───── Provided passage
The competitive assay feature of aptamers was recently applied for calculating the (k_on and k_off) rates of the ATP aptamer to ATP using an electrochemical detection platform [23]. In this article, competitive binding of ATP to FAD pre-conjugated aptamer was applied to release FAD for subsequent detection at graphene-modified electrodes (Fig. 11α). A key aspect of this strategy is the application of a so-called “double-surface” technique-a nano-colloid of high surface area immobilized with the capture probe for target recognition and a separate graphene-modified surface for electrochemical detection. On one hand, the ensuing free 3D diffusion conditions and high capture probe concentration at the recognition surface ensure fast target binding kinetics, while on the other hand, the signaling electrode and transduction technique can be separately optimized, through surface modification, microfluidic pre-concentration and/or nanostructuring to enhance detection sensitivity. The concentration of the capture probe can be increased without limitations in terms of steric hindrance from neighboring hybridized capture probes and due to the inherently faster DNA hybridization in solution versus that on the signaling surface (see Fig. 11β). This resulted in a dynamic range that is five log orders wide a rapid hybridization kinetics even at the detection limit and thus were able to determine kinetic (k_on and k_off) and affinity (K_d) parameters of the assay. Hypothetical Fig. 11γ shows how this real-time monitoring capability can be applied to compute the kinetics (k_on and k_off) and affinity (K_d) parameters of the assay. The authors also challenged their assay on real samples, viz. blood serum, litchi fruit and banana samples.

Fig. 11

(α) Design of an ATP detection system with FAD displaced signaling via AdS-SWV. (i) FAD as a suboptimal target is bound to the ATP aptamer (ATPA) preconjugated to streptavidin-coated magnetic beads (sphere). (ii) The presence of ATP, which is the native target for ATPA, displaces the prebound FAD (iii). The displaced electroactive FAD (iv) is measured via AdS-SWV [employing a graphene − AuNP − CPE (v)] to generate a measurable signal [23]. (β) Varying the aptamer concentration in the hybridization assay [23]. (γ) Method for calculation of the kinetic (k_on and k_off) and affinity (K_d) parameters for the hybridization assay

The application of similar aptamer binding approaches for the electrochemical detection of neurological drugs and neurotransmitters can enable highly specific assays and far lower detection limits than the current state of the art. If these aptamers are combined with nanomaterial based sensors, the field of electrochemistry for neurological drugs and neurotransmitters (or any other class of drug) will make a substantial leap in the future.

While writing this critical review, we have noticed that only drugs of ATC codes N2, N4 and neurotransmitters have been preferentially studied by researchers in depth. A “step-relation like” treatment has been given to codes N1, N3, N5, N6 and N7 classes of ATC code drugs in the field of chemically modified electrodes since not much work has been carried out on these drugs. Literature reveals that paracetamol, caffeine, dopamine etc. have been the most favorite drugs of electrochemists around the world. We hope that after reading this critical review, researchers around the world will be motivated to enter into unknown territories of ‘not so common’ drugs. There is plethora of drugs whose electrochemistry is yet to be studied. We also note the preferred use of certain nanomaterials, mainly carbon nanotubes and other carbon species as well as gold nanoparticles (NPs) to prepare chemically modified electrodes, whilst NPs made from silver, platinum, palladium, or metal oxides have not been employed vastly. Employing such NPs as modifiers will predictably form a highly interesting topic for future research in the field of nanomaterial-based electrochemical sensors.
──────────
───── Record set
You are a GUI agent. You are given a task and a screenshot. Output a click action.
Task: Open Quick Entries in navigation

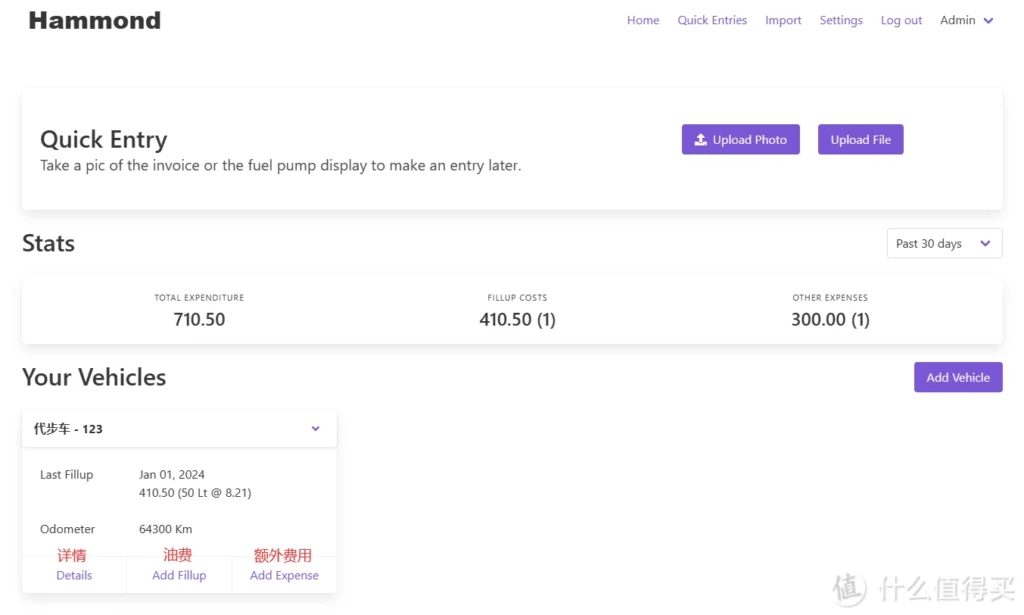712,20
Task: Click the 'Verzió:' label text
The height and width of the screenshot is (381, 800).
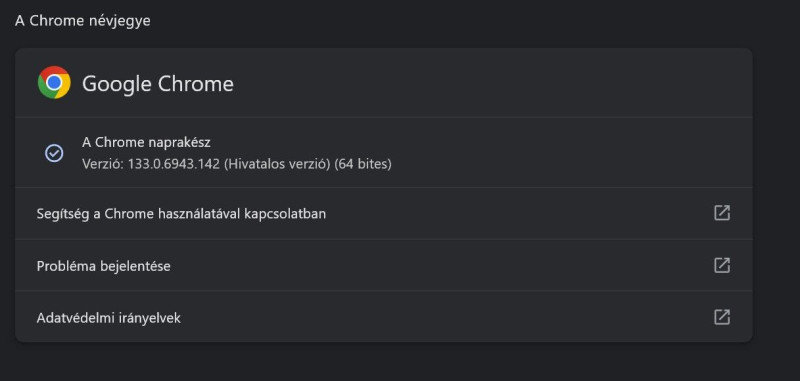Action: click(x=103, y=164)
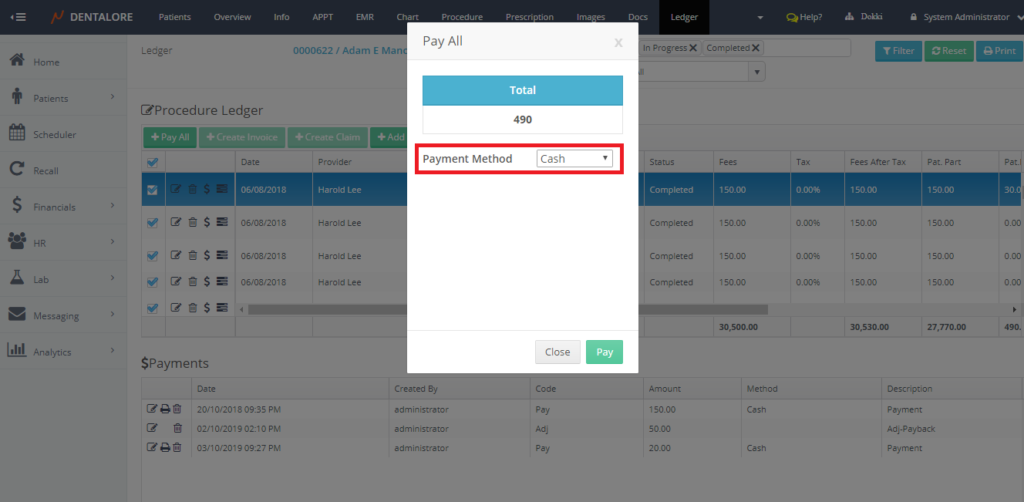Toggle the select-all checkbox in ledger header
Viewport: 1024px width, 502px height.
tap(152, 162)
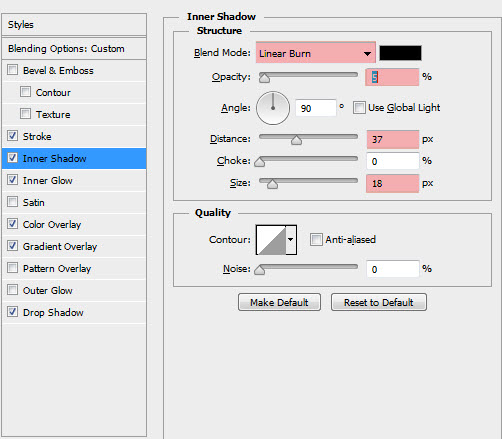Click into the Angle value field
This screenshot has height=439, width=502.
[316, 108]
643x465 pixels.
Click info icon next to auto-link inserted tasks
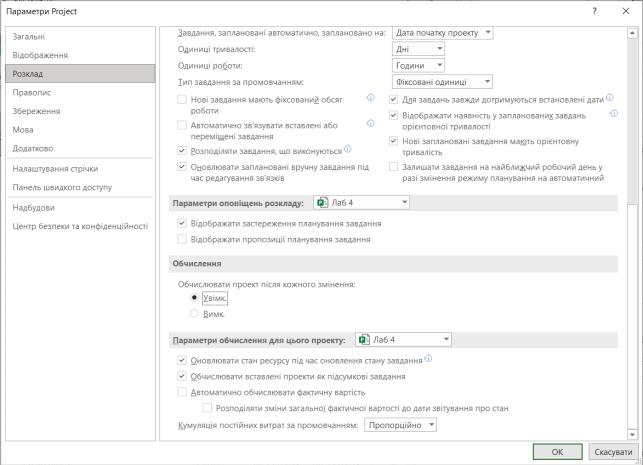pos(370,123)
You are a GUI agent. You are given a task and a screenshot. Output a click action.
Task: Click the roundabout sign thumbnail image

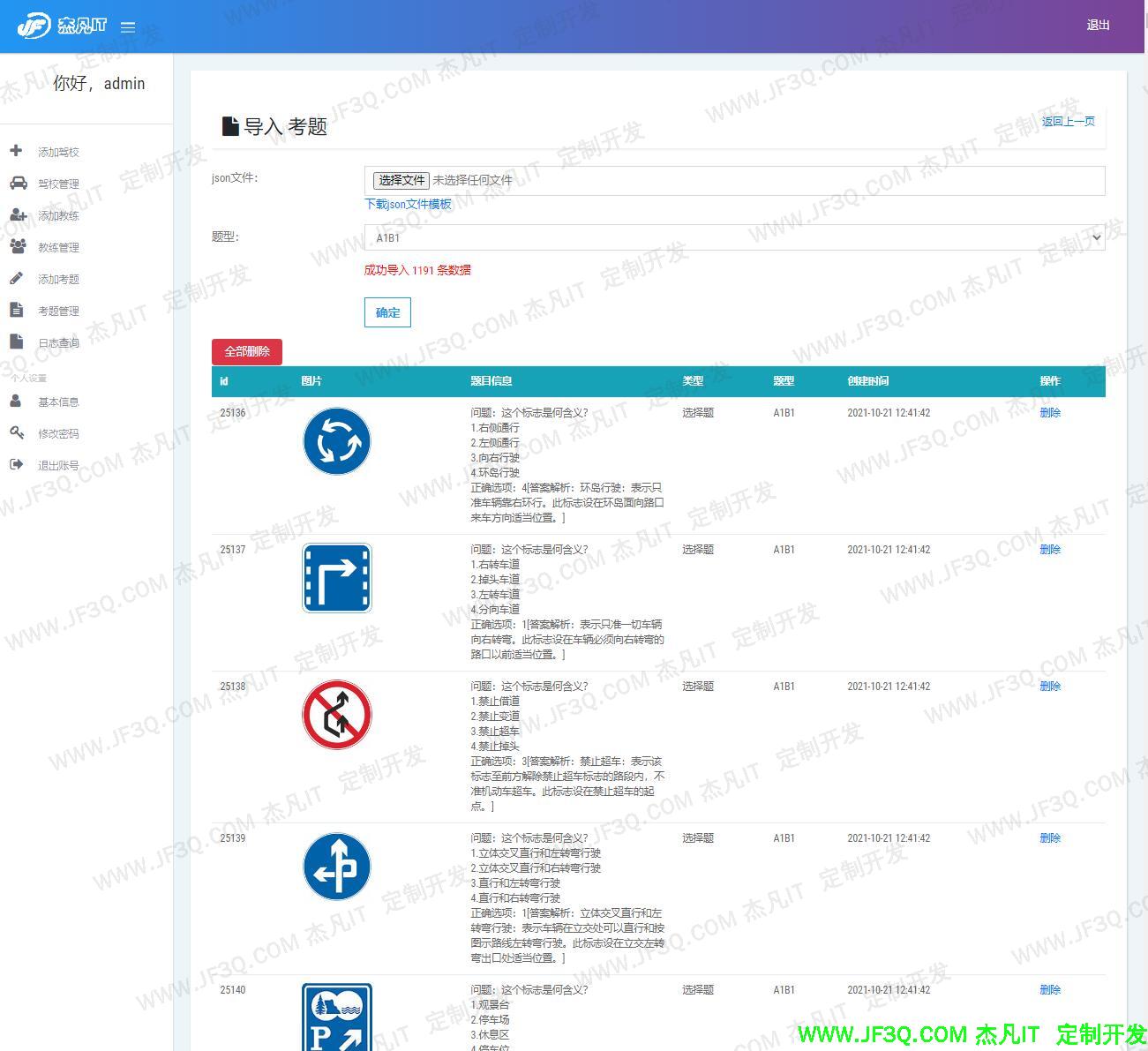[x=337, y=441]
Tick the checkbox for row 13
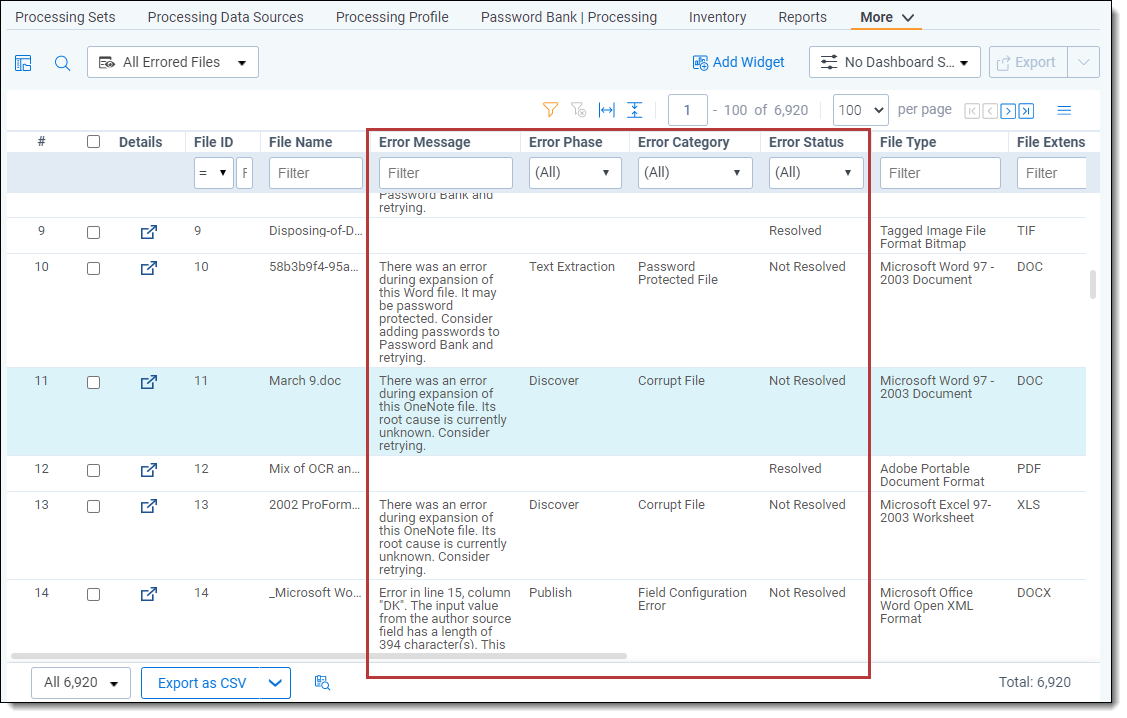Viewport: 1127px width, 718px height. pos(93,506)
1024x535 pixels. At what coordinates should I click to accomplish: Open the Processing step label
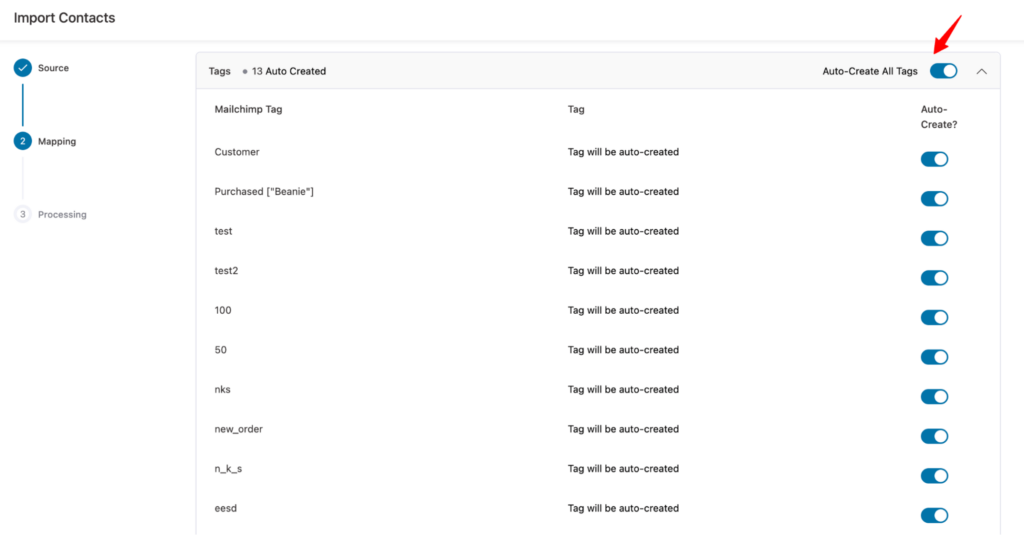click(x=62, y=214)
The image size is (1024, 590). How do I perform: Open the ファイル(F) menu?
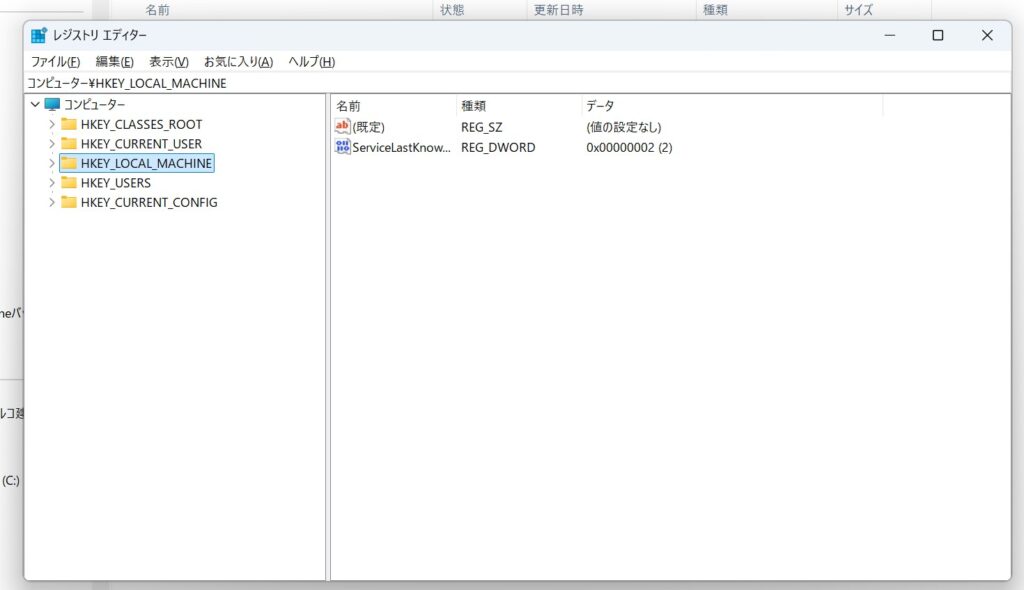(x=55, y=62)
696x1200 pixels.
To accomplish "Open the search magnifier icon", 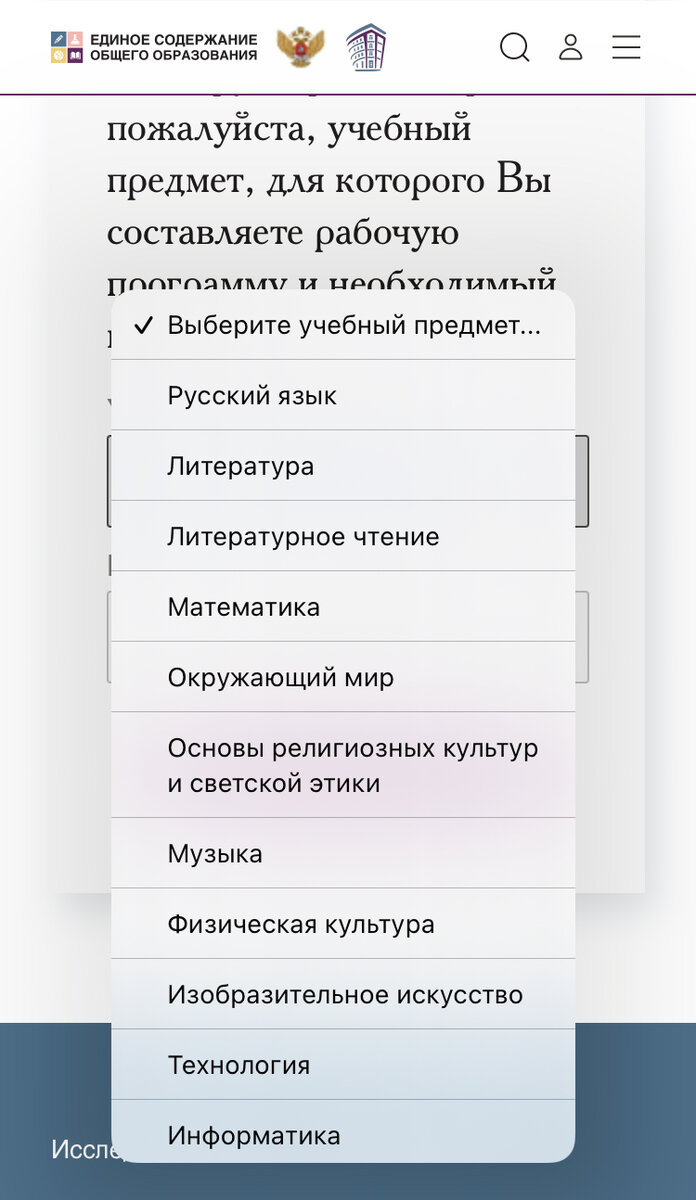I will (515, 47).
──────────
What to do
(a) Please copy word for word the part of the electrochemical sensor passage that begins at the words "The application of similar" and stops after "in the future.".
(b) Which ATC code classes does the electrochemical sensor passage say have received a "step-relation like" treatment?

Answers for each item
(a)
The application of similar aptamer binding approaches for the electrochemical detection of neurological drugs and neurotransmitters can enable highly specific assays and far lower detection limits than the current state of the art. If these aptamers are combined with nanomaterial based sensors, the field of electrochemistry for neurological drugs and neurotransmitters (or any other class of drug) will make a substantial leap in the future.

(b) N1, N3, N5, N6 and N7